For many years, North and Northwest China have seen significant pressures from desertification, one of China’s most pressing environmental problems. This presents a massive problem for local communities that face the prospect of eradication. There are other consequences as well. Beijing's famous sandstorms are the tail end of this destructive environmental process.

Chinese officials and the State Forestry Administration have encouraged tree planting for many years to help mitigate the problem. If properly planted and maintained, trees can break winds that sweep soil skyward, anchor soil into place, help retain soil moisture content, contribute to biodiversity and serve a carbon sequestration role that can help in the fight against global warming.

Terminals Take Action

This year, Go Green partners Shanghai Mingdong Container Terminals (SMCT), Shanghai International Port Group and APM Terminals Shanghai joined hands to call attention to this issue. On 8 September, around 100 people representing the partners took part in a three-kilometre race along the Huangpu River.

This was no ordinary race, but a green race made possible thanks to the China-located activities of Roots & Shoots, a conservation charity established in 1991 by Dr. Jane Goodall.

The race concept was simple. For each participant, the Go Green organizers would sponsor the planting of five trees in the Baijitan Reserve in, Lingwu, Ningxia. The site is at the southwest margin of the Maowusu Desert. There, Roots & Shoots is planting calligonum, caragona and hedysarum scroparium species due to those plants' local adaptability.

Each of the trees can offset 1.3 to 1.9 kilogrammes of carbon dioxide annually. This means that, through just a little bit of Friday exercise and a small financial contribution, the Go Green participants yielded an annual offset potential of 650 to 950 tonnes of CO2 while making a small but worthy impact on desertification.

Ms. Zheng, an SMCT employee, found the activity very meaningful: "We can feel our companies have a strong intention to mitigate GHG emissions. Second, it was a good experience to see the three companies participate in the event. The education and tree planting should be a long term project. I hope we can see similar events next year."

And Roots & Shoots was grateful for the support of the team members: "As an environmental charity, we are always thrilled to see corporations taking responsibility to save the planet," said Qiao Tianli, Million Tree Project Director at Roots and Shoots. "The Go Green initiative is a great opportunity not only to raise awareness but also to build a bridge to actually solving environmental problems. It's a great honour to be selected as the partner."

Other Activities

Runners were also encouraged to use clean transportation in their daily lives through Go Green promotional materials. This means that the positive impact may be even greater in the long run. Additionally, employees were given the chance to participate in other Go Green activities, such as an SMCT clean-up activity intended to raise awareness of waste reduction, organized four days later.

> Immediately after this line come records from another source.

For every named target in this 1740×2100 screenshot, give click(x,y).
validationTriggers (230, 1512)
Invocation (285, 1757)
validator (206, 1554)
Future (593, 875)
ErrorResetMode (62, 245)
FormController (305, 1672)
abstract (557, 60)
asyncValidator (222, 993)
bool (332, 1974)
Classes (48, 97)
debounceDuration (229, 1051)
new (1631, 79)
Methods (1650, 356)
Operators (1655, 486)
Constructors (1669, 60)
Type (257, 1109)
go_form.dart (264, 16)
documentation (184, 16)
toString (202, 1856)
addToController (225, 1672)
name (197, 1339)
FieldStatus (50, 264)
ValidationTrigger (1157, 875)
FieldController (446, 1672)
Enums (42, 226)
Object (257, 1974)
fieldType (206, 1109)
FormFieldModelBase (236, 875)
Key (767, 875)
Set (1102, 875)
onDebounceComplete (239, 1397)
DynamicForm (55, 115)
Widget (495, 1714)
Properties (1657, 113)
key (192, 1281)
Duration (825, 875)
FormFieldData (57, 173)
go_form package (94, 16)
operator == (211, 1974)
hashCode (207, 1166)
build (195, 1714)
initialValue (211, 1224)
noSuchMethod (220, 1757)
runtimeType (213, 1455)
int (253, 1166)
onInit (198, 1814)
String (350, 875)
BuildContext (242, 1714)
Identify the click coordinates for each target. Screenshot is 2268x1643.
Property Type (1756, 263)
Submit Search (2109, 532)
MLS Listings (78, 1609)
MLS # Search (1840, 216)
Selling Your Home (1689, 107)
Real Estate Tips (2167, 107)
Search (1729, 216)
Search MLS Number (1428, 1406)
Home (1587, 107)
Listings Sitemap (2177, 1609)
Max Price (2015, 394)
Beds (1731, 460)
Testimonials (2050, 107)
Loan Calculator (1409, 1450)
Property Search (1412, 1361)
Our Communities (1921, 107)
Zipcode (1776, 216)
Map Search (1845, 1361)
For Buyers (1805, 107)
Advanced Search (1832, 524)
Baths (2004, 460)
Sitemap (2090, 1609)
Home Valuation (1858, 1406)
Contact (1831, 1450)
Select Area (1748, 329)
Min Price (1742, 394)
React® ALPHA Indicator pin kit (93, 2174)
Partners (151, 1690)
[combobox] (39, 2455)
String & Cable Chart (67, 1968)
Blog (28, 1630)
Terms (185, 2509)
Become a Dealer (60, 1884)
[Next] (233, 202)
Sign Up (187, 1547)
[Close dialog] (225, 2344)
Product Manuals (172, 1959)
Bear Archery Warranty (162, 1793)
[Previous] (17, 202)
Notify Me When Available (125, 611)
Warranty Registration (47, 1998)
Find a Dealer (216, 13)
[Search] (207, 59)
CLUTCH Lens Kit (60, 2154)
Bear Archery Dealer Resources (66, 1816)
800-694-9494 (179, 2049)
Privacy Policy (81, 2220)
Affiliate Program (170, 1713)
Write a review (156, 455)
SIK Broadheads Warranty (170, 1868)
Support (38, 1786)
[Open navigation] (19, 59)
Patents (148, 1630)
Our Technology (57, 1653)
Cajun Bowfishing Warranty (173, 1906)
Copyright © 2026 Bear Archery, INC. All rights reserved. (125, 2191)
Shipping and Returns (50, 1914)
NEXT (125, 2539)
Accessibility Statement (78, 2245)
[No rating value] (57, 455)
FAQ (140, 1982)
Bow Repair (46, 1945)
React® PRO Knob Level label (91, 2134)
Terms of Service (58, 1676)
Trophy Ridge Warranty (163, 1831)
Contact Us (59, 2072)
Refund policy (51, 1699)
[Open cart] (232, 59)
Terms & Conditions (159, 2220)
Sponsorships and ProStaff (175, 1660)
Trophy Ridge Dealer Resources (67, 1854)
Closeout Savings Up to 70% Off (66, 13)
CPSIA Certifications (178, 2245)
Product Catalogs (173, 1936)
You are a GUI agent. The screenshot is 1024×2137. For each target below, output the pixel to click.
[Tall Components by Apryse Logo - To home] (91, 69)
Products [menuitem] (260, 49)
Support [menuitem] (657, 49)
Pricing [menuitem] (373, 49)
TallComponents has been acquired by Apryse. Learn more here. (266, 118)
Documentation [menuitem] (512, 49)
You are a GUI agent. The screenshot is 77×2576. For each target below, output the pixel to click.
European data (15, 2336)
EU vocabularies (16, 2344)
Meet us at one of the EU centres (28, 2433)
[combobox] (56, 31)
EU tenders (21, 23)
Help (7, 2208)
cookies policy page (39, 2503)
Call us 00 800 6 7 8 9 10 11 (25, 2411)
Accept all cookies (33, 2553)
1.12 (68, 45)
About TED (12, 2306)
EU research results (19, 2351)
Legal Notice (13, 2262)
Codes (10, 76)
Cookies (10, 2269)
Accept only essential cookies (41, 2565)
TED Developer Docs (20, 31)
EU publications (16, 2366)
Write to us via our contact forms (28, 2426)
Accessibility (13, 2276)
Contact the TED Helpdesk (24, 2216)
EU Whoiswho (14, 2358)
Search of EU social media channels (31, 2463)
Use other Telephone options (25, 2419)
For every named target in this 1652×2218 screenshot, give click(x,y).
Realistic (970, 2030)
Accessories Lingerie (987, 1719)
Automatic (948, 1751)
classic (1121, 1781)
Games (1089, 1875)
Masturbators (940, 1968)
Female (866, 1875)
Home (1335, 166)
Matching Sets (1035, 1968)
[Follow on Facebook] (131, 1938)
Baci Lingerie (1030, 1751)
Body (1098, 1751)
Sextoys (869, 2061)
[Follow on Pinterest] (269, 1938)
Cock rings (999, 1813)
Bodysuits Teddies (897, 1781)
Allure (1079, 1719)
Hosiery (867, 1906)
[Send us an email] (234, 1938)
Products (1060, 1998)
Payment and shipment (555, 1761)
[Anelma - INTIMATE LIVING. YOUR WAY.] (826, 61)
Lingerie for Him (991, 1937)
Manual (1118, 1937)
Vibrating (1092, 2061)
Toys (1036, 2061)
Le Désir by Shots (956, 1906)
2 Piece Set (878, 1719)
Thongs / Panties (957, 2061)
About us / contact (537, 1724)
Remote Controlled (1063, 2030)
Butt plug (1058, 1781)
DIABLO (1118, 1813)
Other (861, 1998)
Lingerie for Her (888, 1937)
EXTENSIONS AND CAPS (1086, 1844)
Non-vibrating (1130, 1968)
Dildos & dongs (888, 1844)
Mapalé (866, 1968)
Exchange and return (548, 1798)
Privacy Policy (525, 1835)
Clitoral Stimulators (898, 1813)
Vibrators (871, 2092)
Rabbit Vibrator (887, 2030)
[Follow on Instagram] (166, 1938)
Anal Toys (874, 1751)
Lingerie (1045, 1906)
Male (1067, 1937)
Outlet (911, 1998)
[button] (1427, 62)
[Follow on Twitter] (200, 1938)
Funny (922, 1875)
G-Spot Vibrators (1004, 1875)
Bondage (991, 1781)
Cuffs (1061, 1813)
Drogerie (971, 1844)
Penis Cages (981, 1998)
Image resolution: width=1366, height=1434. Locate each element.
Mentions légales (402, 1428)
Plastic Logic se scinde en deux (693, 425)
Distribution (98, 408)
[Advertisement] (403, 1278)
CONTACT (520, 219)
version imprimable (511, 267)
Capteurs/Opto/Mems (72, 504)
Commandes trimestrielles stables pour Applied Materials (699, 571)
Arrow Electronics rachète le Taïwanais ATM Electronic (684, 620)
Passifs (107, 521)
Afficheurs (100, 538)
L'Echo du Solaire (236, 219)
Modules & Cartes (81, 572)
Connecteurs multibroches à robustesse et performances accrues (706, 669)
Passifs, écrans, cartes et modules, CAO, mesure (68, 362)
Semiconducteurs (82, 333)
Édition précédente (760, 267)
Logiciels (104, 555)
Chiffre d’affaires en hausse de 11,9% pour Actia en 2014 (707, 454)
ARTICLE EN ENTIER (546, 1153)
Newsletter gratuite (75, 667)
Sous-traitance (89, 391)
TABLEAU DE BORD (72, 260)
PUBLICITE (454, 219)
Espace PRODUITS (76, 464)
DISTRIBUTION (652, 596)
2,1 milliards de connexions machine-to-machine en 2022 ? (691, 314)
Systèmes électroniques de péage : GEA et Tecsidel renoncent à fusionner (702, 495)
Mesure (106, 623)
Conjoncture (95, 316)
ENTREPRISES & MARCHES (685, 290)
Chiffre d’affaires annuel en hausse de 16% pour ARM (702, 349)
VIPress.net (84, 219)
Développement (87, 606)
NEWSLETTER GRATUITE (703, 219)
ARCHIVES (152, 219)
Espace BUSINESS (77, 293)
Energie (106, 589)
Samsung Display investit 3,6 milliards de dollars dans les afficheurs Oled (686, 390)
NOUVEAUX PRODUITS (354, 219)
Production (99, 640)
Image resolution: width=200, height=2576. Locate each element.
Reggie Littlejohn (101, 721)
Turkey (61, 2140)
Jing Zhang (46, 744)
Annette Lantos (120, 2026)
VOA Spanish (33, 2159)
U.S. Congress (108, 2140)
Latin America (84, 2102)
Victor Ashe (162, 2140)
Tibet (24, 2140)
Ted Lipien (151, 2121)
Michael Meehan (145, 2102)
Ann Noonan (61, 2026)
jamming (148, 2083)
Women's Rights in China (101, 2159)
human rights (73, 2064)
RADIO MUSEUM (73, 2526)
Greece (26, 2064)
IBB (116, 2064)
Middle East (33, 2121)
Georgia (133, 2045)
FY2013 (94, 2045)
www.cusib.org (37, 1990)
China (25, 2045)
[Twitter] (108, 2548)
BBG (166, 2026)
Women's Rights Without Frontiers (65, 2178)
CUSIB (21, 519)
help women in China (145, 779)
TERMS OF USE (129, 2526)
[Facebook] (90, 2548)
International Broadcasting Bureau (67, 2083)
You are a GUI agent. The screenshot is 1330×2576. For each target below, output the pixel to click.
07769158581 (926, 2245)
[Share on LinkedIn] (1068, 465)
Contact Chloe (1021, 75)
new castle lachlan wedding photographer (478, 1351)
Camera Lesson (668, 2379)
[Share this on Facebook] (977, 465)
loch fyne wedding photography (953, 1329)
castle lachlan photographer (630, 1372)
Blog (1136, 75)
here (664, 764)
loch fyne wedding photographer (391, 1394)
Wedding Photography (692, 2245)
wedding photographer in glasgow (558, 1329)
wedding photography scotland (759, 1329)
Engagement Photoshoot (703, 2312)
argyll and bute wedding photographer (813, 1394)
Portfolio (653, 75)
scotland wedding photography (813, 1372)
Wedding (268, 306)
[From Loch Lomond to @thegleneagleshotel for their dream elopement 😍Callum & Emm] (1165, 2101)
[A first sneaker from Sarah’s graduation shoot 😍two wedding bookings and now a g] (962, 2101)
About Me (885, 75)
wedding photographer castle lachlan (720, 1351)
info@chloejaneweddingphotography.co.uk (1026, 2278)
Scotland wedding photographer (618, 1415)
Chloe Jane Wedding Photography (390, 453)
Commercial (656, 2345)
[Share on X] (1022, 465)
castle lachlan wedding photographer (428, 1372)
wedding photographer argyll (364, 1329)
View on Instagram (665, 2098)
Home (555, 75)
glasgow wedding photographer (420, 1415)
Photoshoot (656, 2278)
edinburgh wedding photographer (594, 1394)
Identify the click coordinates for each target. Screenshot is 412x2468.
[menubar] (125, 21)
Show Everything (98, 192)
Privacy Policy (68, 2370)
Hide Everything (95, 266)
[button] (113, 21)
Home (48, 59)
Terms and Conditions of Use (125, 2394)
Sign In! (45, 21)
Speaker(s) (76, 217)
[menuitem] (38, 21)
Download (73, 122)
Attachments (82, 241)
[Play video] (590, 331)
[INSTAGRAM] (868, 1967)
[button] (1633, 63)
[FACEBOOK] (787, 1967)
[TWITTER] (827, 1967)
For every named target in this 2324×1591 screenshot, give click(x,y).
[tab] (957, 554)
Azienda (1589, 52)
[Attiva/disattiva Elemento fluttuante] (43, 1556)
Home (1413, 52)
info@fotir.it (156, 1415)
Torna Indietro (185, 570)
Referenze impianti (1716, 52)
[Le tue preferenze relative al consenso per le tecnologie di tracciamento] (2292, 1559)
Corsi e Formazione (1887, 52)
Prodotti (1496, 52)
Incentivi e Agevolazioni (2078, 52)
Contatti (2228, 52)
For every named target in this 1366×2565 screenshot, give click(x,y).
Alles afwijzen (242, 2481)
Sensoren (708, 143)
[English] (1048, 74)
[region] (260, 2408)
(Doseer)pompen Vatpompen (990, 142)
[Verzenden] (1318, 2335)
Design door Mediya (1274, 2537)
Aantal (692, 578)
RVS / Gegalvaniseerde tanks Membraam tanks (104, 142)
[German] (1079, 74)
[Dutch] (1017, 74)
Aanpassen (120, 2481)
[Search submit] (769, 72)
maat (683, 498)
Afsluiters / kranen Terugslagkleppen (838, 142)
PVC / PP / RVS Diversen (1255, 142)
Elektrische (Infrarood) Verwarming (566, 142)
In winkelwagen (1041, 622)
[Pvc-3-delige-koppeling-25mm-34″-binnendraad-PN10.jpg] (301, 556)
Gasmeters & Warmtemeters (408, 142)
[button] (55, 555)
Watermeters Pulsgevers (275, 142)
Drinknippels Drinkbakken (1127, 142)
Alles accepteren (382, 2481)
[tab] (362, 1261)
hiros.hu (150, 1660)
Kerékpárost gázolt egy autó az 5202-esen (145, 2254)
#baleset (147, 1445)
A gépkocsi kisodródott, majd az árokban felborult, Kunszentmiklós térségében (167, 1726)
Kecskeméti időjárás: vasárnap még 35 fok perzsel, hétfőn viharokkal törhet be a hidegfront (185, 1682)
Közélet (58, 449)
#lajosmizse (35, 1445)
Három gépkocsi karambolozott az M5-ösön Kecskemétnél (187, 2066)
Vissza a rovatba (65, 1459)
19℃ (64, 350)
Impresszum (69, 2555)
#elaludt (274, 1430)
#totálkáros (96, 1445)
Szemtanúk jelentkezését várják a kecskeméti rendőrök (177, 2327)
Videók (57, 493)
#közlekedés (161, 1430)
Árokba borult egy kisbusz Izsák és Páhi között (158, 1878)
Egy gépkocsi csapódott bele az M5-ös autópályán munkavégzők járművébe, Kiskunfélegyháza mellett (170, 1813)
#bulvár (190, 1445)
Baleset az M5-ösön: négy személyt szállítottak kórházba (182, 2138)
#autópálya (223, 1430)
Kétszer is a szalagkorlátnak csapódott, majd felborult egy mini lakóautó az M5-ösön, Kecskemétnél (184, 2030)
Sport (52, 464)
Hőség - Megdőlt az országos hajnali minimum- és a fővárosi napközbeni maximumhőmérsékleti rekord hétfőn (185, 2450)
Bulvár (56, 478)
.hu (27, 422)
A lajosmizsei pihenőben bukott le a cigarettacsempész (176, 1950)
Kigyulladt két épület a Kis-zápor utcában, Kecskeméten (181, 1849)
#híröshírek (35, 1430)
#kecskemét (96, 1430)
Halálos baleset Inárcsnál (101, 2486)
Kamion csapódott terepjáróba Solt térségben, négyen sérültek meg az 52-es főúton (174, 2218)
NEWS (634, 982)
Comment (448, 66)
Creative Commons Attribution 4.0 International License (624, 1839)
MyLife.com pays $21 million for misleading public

Go Green is an employee engagement campaign that represents only one plank of the green efforts of SMCT and Shanghai's other terminals. Recent infrastructure and equipment upgrades have had a much greater positive impact on the environment by limiting port energy consumption and CO2 emissions. Over the past year, SMCT's electric rubber-tyred gantry crane utilisation rate has risen from 90 to 94 percent, and a great amount of energy saving yard and indoor lighting has been installed.

At SMCT alone, energy consumption per TEU between January and June 2017 was 5 percent lower than it was in the same period last year, and CO2 emissions per TEU have fallen as well. Whether in terms of employee action or terminal improvements, the Shanghai operations of the three port groups are truly facing environmental challenges head-on.